FLORENCE – There is much talk in the air – especially in Britain and the United States – about reinventing diplomacy for the twenty-first century. Both US Secretary of State Hillary Clinton and the British Tories’ leader, David Cameron, have spoken recently of a new synthesis of defense, diplomacy, and development, noting that recent American and British foreign policy has placed too much emphasis on the first element at the expense of the latter two.
Meanwhile, the European Union has established a new foreign-policy apparatus called the European External Action Service (EEAS), which is meant to represent the common interests of all 27 of the EU’s member states. The lines of authority between the new Euro-diplomats and existing national foreign ministries are still unclear; but the EEAS is, nonetheless, a fact.
Similar plans for Asia and elsewhere remain largely on the drawing board; but the members of such organizations as the ASEAN Regional Forum, the African Union, and the Shanghai Cooperation Organization at least are talking more and more seriously about harmonizing policies on issues of common interest.

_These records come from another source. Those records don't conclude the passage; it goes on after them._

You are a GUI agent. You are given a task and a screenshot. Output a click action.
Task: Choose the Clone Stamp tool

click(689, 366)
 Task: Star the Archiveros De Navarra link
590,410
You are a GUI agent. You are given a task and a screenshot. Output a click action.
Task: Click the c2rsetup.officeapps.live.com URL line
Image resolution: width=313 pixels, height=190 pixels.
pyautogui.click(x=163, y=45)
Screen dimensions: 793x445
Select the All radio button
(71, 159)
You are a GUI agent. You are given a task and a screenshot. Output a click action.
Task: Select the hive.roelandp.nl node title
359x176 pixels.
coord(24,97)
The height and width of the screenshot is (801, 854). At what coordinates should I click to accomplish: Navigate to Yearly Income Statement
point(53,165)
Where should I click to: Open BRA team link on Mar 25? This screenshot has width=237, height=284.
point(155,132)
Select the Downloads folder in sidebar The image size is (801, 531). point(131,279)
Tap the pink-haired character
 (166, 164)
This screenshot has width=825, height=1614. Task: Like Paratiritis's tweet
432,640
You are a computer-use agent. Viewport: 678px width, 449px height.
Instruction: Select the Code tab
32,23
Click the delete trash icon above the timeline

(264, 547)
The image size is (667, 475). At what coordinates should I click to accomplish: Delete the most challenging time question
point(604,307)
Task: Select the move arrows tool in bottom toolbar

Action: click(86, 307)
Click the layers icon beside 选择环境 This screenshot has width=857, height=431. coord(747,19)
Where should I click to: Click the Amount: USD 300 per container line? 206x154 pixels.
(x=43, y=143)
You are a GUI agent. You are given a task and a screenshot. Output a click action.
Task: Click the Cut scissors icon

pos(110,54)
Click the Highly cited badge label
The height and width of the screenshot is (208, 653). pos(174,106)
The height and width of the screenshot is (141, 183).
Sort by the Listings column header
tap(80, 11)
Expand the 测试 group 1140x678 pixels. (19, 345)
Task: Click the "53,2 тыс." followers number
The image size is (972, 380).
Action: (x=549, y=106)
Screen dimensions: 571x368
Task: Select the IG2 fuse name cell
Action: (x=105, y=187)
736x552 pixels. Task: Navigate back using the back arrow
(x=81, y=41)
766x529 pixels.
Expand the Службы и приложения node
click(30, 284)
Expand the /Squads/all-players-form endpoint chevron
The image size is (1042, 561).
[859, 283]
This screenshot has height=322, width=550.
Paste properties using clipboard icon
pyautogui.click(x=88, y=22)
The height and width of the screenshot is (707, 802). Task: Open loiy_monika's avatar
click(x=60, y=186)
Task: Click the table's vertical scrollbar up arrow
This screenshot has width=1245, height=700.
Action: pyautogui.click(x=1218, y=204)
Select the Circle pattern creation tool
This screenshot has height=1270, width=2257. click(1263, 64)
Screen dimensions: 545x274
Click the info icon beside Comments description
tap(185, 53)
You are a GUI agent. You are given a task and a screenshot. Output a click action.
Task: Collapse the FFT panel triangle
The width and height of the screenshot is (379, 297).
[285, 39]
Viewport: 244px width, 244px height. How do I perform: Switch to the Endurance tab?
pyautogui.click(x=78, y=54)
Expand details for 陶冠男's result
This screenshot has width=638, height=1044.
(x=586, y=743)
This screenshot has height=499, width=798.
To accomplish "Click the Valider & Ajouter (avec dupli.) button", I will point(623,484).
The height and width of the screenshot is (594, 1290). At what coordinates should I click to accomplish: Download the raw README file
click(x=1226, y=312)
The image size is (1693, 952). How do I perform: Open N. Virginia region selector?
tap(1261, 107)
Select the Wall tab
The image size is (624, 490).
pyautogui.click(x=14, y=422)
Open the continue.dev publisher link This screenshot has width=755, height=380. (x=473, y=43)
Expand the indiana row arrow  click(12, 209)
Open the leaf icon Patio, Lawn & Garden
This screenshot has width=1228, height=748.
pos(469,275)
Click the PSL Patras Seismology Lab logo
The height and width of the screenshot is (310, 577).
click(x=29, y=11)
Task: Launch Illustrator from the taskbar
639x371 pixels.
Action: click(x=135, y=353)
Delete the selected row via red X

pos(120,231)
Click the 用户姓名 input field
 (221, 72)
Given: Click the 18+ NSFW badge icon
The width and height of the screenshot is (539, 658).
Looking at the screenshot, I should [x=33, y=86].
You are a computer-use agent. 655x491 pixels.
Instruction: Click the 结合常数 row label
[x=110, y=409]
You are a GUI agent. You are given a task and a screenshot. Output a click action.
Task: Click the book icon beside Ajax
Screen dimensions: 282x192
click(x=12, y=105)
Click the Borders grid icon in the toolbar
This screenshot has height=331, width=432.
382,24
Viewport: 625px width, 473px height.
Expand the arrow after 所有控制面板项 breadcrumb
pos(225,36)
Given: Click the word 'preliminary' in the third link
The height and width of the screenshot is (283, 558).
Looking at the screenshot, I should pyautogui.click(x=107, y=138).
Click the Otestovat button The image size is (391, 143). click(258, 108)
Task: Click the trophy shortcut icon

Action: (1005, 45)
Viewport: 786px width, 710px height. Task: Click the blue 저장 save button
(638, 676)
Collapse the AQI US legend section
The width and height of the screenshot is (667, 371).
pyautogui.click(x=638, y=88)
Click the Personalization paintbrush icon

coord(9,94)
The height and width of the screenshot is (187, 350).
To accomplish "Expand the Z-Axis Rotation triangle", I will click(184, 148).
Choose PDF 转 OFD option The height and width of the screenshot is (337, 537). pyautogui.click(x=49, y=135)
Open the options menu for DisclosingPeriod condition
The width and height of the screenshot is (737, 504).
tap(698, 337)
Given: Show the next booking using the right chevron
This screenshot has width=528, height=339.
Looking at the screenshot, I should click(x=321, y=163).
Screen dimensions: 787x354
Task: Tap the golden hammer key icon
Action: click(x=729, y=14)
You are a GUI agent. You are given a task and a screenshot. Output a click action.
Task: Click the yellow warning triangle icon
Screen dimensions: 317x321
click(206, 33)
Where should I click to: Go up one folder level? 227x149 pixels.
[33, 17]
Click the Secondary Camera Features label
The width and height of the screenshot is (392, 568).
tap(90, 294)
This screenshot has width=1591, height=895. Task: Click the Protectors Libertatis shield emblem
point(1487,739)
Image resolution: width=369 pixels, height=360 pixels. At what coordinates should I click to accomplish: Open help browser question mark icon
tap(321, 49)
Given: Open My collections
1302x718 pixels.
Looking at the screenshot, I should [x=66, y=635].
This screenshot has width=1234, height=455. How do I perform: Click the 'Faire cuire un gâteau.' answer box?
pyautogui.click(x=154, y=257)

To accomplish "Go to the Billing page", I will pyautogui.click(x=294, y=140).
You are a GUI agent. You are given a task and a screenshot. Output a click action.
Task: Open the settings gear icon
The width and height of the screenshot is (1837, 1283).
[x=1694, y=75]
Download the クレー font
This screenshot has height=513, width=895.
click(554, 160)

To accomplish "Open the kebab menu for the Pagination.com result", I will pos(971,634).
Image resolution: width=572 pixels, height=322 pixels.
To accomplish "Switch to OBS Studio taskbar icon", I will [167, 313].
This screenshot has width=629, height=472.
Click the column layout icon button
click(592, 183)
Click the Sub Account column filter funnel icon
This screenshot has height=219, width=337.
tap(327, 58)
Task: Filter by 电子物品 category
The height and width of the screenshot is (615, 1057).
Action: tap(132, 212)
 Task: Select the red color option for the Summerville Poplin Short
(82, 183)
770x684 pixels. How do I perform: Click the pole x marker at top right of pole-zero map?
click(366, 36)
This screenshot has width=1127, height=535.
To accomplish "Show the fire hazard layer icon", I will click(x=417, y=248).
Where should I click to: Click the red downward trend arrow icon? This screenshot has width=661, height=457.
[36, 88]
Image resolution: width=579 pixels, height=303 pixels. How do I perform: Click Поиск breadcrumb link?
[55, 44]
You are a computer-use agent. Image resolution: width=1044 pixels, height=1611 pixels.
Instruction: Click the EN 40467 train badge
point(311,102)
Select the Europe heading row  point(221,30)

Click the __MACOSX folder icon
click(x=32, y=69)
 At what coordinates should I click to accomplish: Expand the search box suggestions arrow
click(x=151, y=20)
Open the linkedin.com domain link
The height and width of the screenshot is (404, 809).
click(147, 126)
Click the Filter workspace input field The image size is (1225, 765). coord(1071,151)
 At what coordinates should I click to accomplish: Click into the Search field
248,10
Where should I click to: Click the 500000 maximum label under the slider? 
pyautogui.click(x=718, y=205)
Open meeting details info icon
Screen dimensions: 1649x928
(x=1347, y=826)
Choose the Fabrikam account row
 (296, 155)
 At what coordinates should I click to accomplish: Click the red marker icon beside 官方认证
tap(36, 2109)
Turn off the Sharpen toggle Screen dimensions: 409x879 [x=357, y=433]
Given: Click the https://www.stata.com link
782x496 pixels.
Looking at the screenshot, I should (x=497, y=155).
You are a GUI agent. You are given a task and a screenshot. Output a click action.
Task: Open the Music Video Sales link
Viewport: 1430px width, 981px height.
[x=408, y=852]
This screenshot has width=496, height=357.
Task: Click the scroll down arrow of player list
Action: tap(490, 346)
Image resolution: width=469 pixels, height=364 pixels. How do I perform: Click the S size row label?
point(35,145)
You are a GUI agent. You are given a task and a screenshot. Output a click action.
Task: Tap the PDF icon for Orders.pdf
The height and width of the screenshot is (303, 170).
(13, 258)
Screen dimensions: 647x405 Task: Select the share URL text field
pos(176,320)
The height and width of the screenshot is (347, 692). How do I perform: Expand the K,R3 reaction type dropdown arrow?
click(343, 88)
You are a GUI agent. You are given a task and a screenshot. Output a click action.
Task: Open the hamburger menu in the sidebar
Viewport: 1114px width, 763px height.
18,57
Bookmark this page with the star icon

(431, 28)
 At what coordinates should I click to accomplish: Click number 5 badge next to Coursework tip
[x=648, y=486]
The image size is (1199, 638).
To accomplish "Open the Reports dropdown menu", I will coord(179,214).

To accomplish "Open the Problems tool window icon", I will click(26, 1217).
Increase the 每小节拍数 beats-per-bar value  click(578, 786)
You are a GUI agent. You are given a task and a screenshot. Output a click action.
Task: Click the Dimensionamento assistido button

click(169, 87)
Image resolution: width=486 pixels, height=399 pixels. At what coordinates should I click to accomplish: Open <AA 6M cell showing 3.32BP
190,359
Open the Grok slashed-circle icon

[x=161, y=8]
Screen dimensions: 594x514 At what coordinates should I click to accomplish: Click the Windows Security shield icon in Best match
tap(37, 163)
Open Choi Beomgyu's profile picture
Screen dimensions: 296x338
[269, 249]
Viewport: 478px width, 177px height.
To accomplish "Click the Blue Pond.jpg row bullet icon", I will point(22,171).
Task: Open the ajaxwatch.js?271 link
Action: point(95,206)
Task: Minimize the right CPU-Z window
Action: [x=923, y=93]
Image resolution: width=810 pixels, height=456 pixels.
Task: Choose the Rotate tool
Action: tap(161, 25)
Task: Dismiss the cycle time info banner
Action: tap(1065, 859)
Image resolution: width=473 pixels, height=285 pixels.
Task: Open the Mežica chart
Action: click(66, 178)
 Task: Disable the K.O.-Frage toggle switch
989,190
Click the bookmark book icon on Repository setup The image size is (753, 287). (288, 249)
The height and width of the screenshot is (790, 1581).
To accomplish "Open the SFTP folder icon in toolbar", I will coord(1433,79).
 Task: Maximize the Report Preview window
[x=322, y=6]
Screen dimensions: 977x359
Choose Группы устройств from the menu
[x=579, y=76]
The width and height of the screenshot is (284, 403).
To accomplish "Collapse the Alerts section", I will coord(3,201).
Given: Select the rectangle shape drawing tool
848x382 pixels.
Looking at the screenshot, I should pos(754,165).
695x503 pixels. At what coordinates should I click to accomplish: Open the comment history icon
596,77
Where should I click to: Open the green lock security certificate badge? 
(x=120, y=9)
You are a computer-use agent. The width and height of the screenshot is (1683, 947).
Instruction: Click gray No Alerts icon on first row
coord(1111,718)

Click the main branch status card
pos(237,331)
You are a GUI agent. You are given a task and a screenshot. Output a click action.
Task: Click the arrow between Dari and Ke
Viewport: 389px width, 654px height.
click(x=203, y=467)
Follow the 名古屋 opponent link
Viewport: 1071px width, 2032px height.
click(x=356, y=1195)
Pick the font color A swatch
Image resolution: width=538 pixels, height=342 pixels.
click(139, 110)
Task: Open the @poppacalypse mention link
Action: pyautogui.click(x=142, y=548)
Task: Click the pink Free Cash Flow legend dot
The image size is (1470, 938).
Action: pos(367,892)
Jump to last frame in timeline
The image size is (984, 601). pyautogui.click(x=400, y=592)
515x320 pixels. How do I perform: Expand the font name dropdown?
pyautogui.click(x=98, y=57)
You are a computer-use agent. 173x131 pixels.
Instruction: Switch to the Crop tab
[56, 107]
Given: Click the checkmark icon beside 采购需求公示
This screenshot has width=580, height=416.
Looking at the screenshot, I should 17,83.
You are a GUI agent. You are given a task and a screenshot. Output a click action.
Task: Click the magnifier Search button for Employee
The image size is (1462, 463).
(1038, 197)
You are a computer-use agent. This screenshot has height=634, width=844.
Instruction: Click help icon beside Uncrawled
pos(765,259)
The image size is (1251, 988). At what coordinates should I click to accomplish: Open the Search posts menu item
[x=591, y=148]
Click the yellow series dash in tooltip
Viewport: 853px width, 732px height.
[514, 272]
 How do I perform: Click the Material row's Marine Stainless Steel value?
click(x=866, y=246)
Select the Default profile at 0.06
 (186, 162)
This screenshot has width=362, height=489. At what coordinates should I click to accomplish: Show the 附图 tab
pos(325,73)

Regionalism has moved to the foreground of global politics – except in the US, where the two are seen as antithetical. Clinton has described today’s major global challenge for her country as being the improvement of communication across borders and at all levels of society, evidently everywhere. To this end, her chief policy planner, the Princeton professor Anne-Marie Slaughter, has touted the US as the favored hub of a global network of people, institutions, and relationships.